It has been well-established that T cells function in inducing immune regulation, immune responses and inflammation in the postnatal testis, but their function and frequency during fetal testis development is undocumented in mouse, rat and human. To study T cells during mammalian testis development, we explored their frequency and localisation in the testis and their contacts with other cells in C57BL6J mice at embryonic day (E) E13.5, E15.5, and at birth (PND0).

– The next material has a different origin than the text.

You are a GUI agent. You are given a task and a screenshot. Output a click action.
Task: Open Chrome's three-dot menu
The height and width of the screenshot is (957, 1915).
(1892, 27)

PFA-fixed OCT-embedded testes (n=4-7 mice/age) were completely sectioned (6 µM). Four central sections spaced >15 µM were examined using immunofluorescence to detect T cells (CD3), macrophages (F4/80), germ cells (DDX4) and cord basement membrane (laminin). Cell position was designated as in the section perimeter (between capsule and cords) or internal (inside cords or interstitium). Levels of transcripts encoding CD3, F4/80, CD45 (pan-immune cell marker) and DDX4 were measured by RT-qPCR (n=3).

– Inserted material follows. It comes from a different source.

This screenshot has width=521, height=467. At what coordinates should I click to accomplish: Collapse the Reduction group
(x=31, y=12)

Our study revealed a significant increase in the T cell number from E13.5 to PND0. T cells were absent in the E13.5 testis, rare at E15.5 (0-1/ section), and frequent at PND0 (15±5/ section). RT-qPCR results validated the immunofluorescence data, as Cd3 was mostly undetectable at E13.5, but increased 2.5-fold from E15.5 to PND0. T cells were detected in the perimeter area, interstitium, and cord perimeter positions. Moreover, the co-localization of T cells (one and/or two) and macrophages appearing as a cluster was a frequent observation at PND0 (2 to 4 clusters/ section).
This study documents for the first time the changing frequency and localisation of T cells during testis development in the fetal and newborn mice and identifies cellular contacts between T cells and macrophages. These results shed light on the presence of T cells and their interactions with macrophages during testis development.